I touched the officer’s arm. “Is he gonna be okay?”

He looked me over and said, “Probably about the same as you, except he won’t be going home. He has a spot waiting for him at Juvie.”

“Can I talk to him?”

Mom tried to move me on. “No, Wil, that’s not a good idea.”

“I just want to say one thing. I don’t have to be close.”

The cop smiled. “Sure kid.” He turned to Mom. “I’ll take him, for his safety.”

I wonder if the officer thought I was going to yell at Todd. I wondered what I was going to say myself.

I was stopped at the threshold. A nurse was swabbing his face.

“Todd.” I started.

The nurse turned.

Todd’s face turned to pain and hate when he saw me.

“I, I just wanted to say that I forgive you.”

I turned to the officer. “That’s all.”

I glanced one more time in Todd’s direction. The nurse was dabbing her eyes. Todd’s expression was blank.


I have struggled over the past week with what I could write to illustrate the idea of loving God and loving people. I looked in Vine’s and Strong’s and the Bible and racked my brain for good stories and kept coming up blank.

I sat down today and this scene from Wil Clarey – School of Hard Knocks came to mind. I argued with myself because the book deals with forgiveness, not love.

Then it hit me. Forgiveness is one of the purest forms of love.

Too often we think of love in terms of affection. We love because we have an attachment to someone, or we share a common family or origin.

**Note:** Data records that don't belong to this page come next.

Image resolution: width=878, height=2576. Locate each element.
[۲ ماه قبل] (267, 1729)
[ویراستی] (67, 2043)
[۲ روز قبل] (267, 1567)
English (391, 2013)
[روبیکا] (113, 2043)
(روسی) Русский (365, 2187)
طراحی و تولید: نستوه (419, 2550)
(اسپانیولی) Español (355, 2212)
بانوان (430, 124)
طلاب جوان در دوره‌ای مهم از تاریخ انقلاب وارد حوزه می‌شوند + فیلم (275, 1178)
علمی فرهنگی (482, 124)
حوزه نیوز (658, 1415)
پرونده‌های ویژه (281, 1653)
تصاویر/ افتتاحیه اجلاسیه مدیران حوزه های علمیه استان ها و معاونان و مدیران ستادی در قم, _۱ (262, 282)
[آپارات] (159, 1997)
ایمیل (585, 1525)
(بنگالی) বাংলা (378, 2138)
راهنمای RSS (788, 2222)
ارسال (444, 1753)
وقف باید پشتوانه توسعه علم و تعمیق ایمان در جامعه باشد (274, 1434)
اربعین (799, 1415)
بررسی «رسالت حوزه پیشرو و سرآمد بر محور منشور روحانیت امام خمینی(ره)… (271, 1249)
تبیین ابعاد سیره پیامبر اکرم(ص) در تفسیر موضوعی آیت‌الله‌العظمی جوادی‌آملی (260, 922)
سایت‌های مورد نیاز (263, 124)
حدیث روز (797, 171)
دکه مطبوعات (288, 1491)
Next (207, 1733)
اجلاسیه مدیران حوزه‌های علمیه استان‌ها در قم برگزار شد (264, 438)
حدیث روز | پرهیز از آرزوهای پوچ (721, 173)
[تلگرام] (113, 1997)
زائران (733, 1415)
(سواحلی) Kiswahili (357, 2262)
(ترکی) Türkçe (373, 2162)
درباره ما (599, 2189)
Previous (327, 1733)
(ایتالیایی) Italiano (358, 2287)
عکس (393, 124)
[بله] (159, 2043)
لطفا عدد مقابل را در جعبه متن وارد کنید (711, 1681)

When Jesus illustrated who we should love, he told the Parable of the Good Samaritan. Through that he showed that we should extend our love beyond our definitions to those we would otherwise hate.

In the Wil Clarey story, no one would blame Wil for hating Todd. I left out the most brutal parts of the attack. Wil had every right to be angry. And he was!

When Wil saw Todd in the same condition as himself, full of pain and rage, it opened his eyes. He realized that, if he continued down the path of hate, he would become that which he hated. He decided that it needed to stop with him.

Right now, we live in a country divided. Each group sees the other as so irreconcilably different that they are not worthy of our attention, much less our love.

How often do we look at those who are different and want to avoid them? Do we look at those who cause pain in our lives and want to cause pain back?

What would happen if we flipped that around and repaid hurt with forgiveness, apathy with caring, pain with love?

I won’t spoil the Wil Clarey story with what happened next. I will say that it was a much better path for Wil to take.

How can you and I start down that path today?